Benchmarks show around 30-35% improvement, which is quite significant even for this hacky patch:

T1: python benchmark.py
  Before: 395.60 usec/dump
  After:  261.04 usec/dump
T2: python benchmark.py --object-count 1000
  Before: 22508.80 usec/dump
  After:  14610.63 usec/dump
T3: python benchmark.py --iterations=5 --repeat=5 --object-count 20000
  Before: 442295.61 usec/dump
  After:  288202.98 usec/dump
T3: python benchmark.py --iterations=10 --repeat=10 --object-count 10000
  Before: 220163.94 usec/dump
  After:  142475.76 usec/dump

My motivation here is that marshmallow is excellent when it comes to schema validation, but according to the benchmarks, there is a lot of overhead in there. The question is, is there a better way of improving serialization performance without sacrificing all the good things about marshmallow?

dsimidzija avatar Aug 16 '20 22:08 dsimidzija

This lines up pretty well with the discussion in #805. I think the main difference is that we also proposed caching logic that depends on the object type. I think the scope of this PR would be a good incremental improvement.

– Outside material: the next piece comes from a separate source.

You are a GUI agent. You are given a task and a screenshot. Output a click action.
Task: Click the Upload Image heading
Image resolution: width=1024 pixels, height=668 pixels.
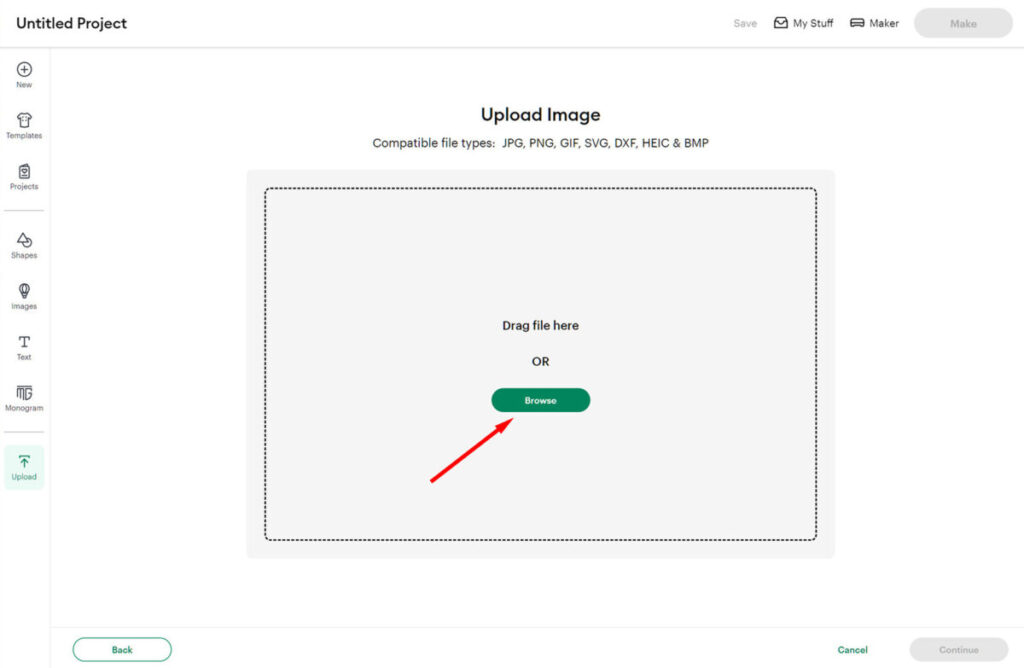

deckar01 avatar Aug 18 '20 15:08 deckar01

I didn't even know about #805, good to know! My ideas were something similar: figure out a way to cache values for certain types at least. For example, if I know that a specific field is a string property and it is 100% there, there should be no reason to have complicated lookups or enforcing types. I didn't have time to delve deeper into the various Field subclasses, but line_profiler implies a lot of repetition there.

As I'm typing this, I wonder if it would be possible to do something like lima is doing, and compile a single function which dumps the entire object, where each Field subclass could in theory produce the "most optimized" serializer for itself.

dsimidzija avatar Aug 19 '20 00:08 dsimidzija

I don't know if this is of any interest, but with some minimal changes, marshmallow can be cythonized with setuptools-cythonize and together with this MR, the performance is around ~45% better!

dsimidzija avatar Mar 16 '21 19:03 dsimidzija

I'm not familiar with cythonize. Does cythonization itself - without this PR - bring a significant improvement?

Is there anything we could do to make it available more easily? Like, could/should we distribute binary packages? Would it be useful to many users or is it a niche?

lafrech avatar Mar 16 '21 19:03 lafrech

I tested it without this MR a long time ago, so I don't have the numbers, but IIRC it did bring around 10% of speed on its own. But I guess that should be examined in more detail.

I'm honestly not sure how niche it is, I started looking into it because I ran into these performance problems when dumping large(ish) datasets with marshmallow, but didn't want to give up dynamic schemas & validation that it provides. I haven't had the time yet, but I was hoping to look into speeding up individual fields as well, I feel like there is a lot of overhead there which should be easy to eliminate without breaking anything.